PROBLEM DESCRIPTION
Format everything from the line that contains "Click the struck-through $145 price" down to the end of the records as a numbered list, skipping any blank lines and leaving out the pictures.

PROVIDED ENTRIES
— Start —

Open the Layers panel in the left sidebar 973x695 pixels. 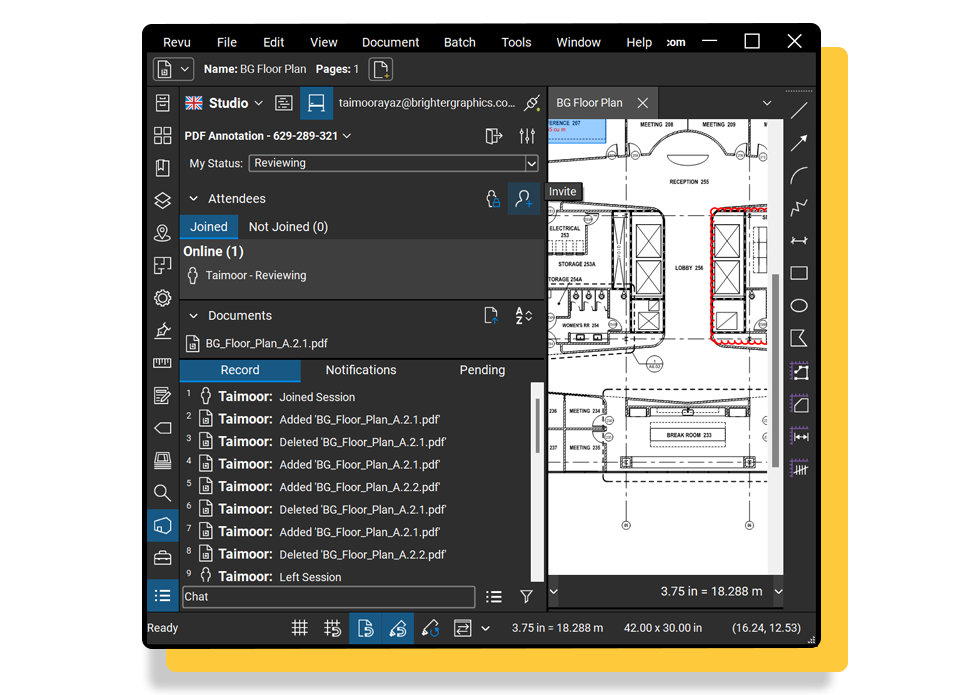click(162, 199)
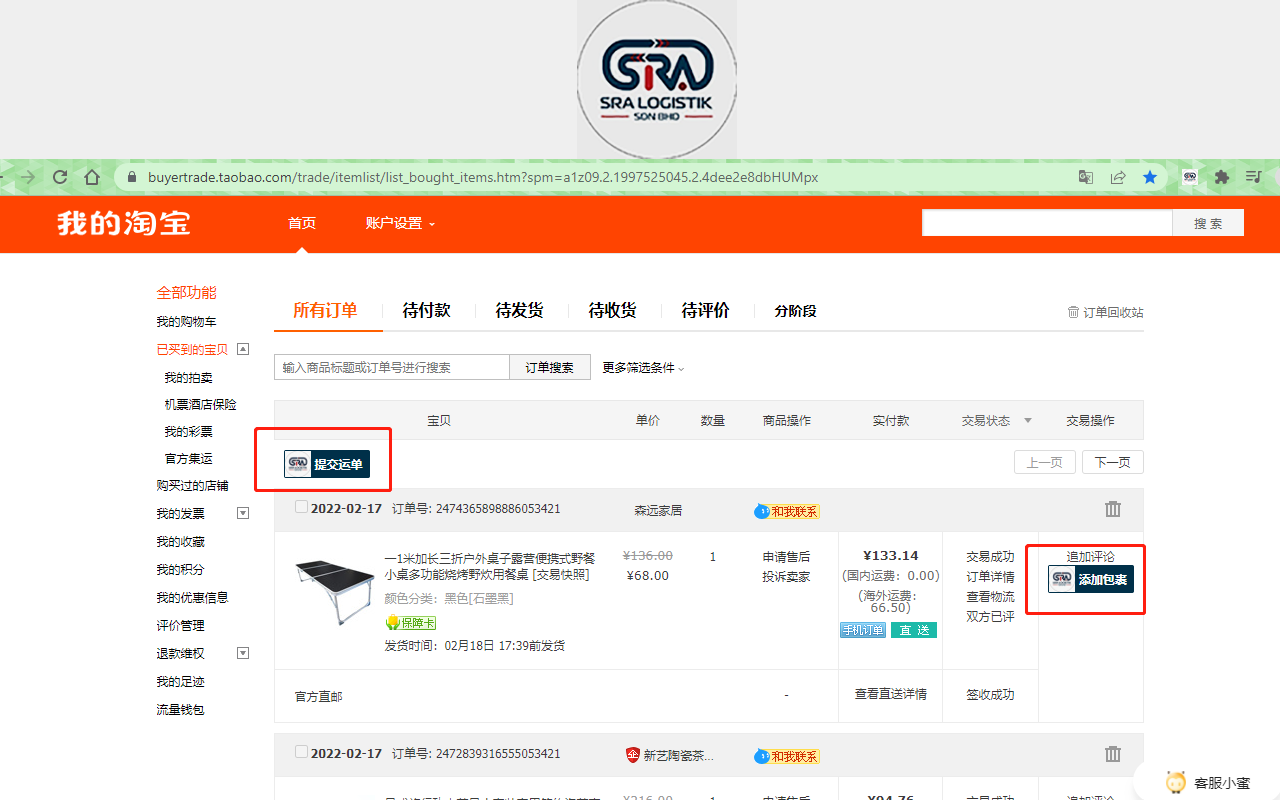Click the order search input field
The width and height of the screenshot is (1280, 800).
coord(392,367)
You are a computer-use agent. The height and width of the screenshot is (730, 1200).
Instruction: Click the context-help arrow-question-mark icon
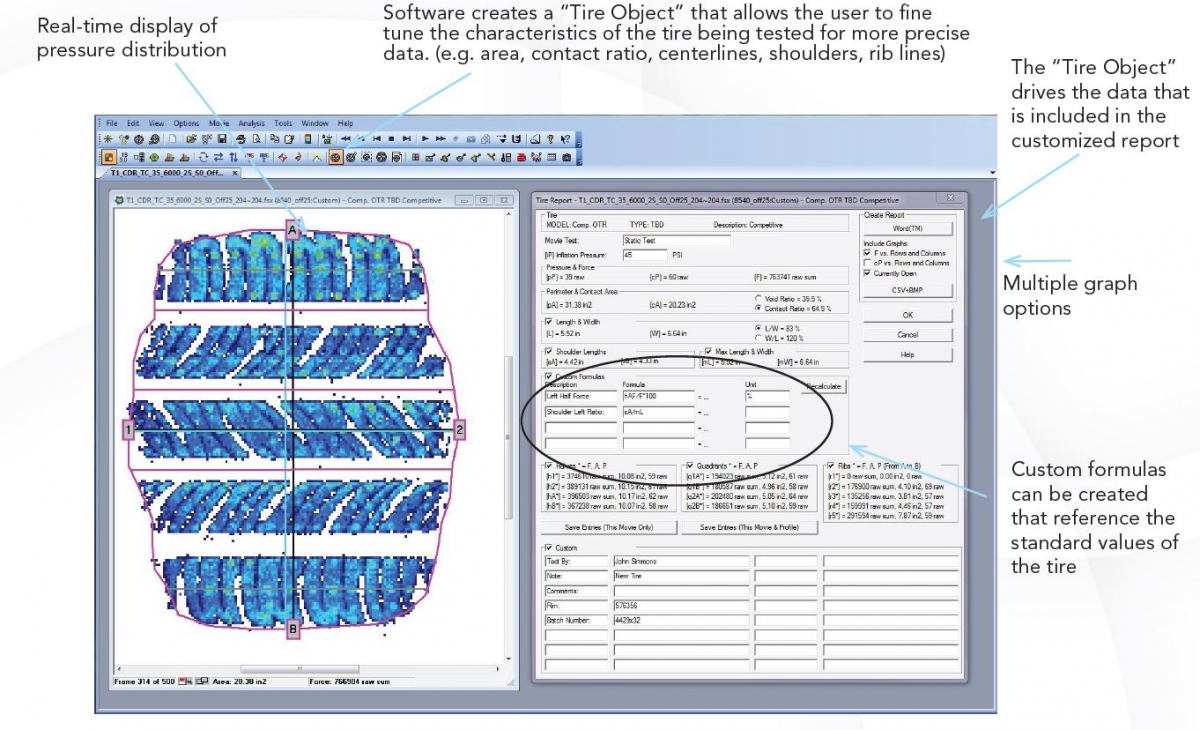(x=564, y=137)

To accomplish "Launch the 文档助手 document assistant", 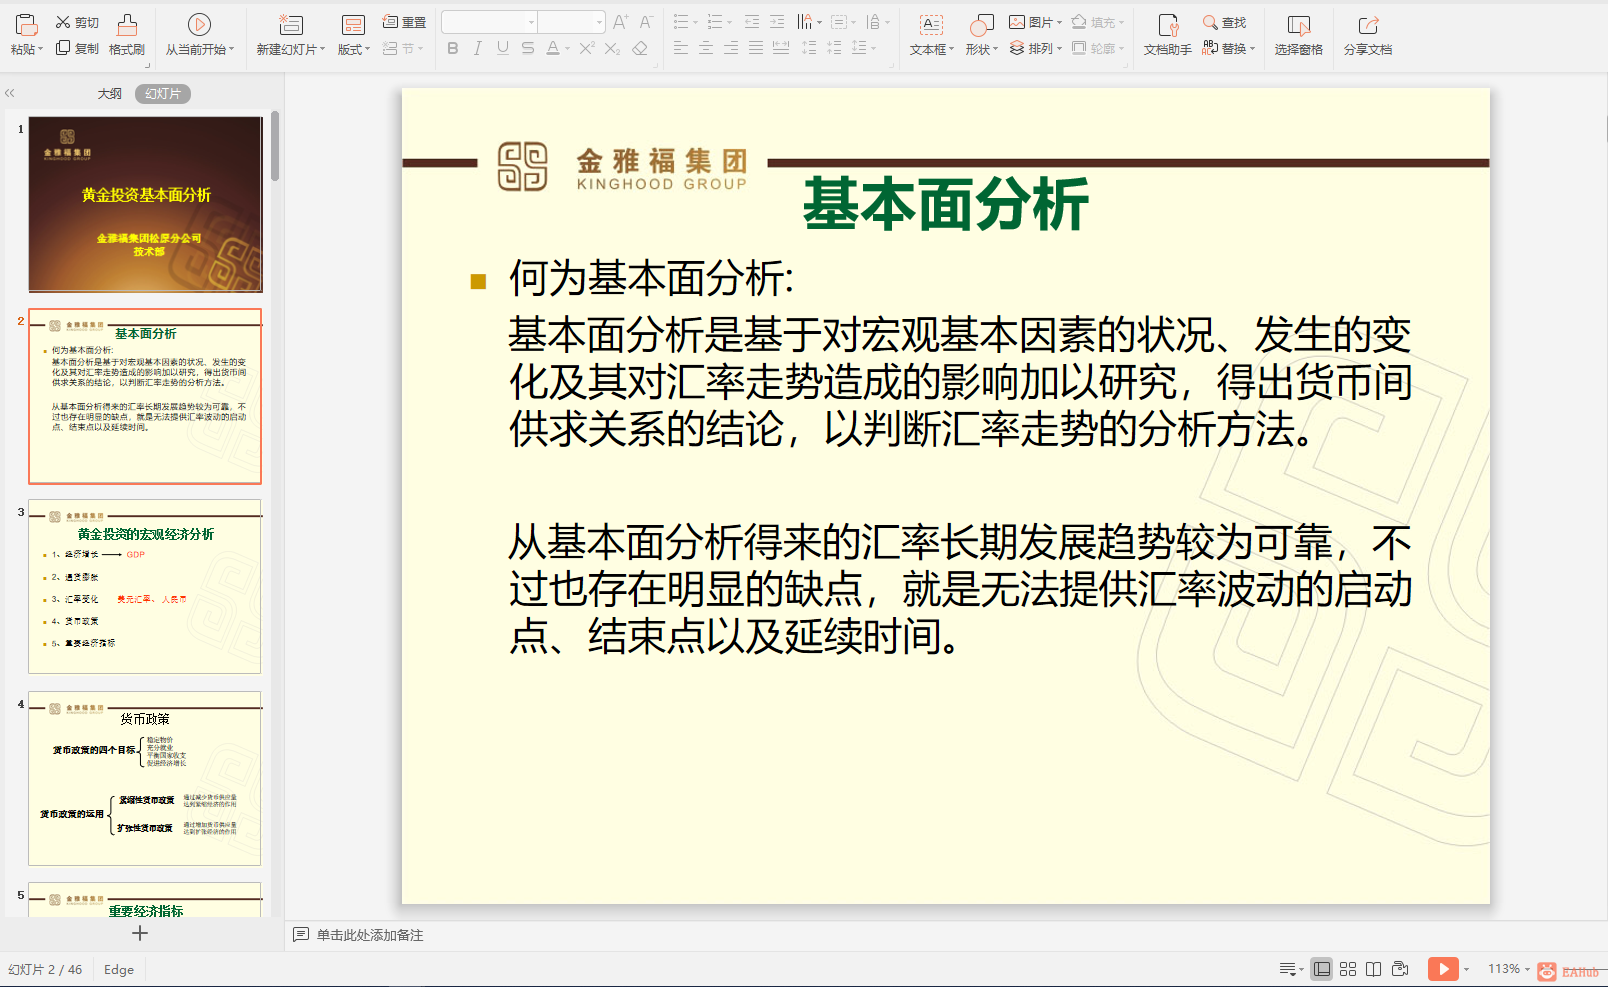I will point(1166,35).
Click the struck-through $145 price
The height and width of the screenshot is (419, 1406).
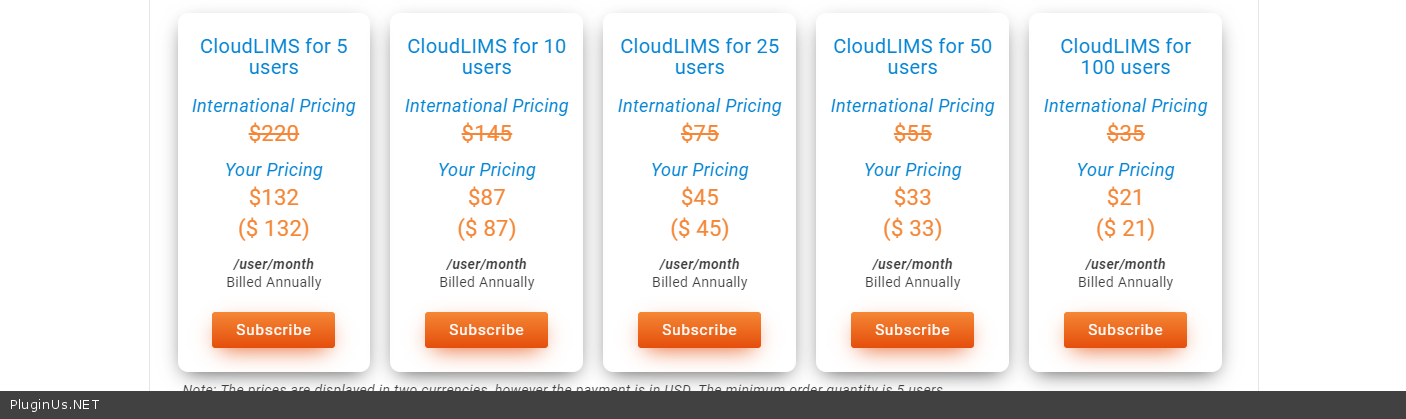486,134
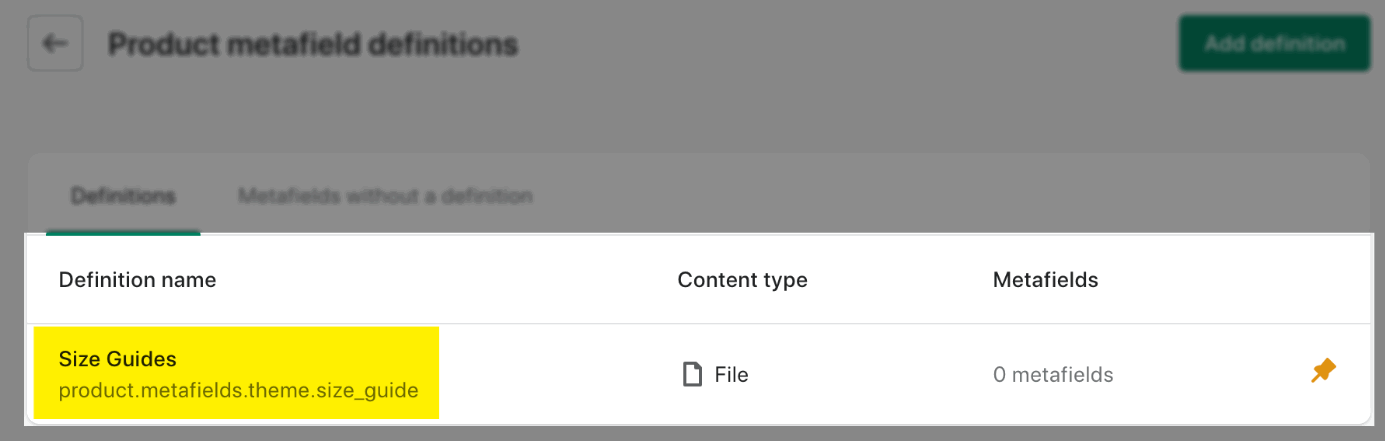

— End —

THE OUTPUT
1. Click the struck-through $145 price
2. The height and width of the screenshot is (419, 1406).
3. 486,134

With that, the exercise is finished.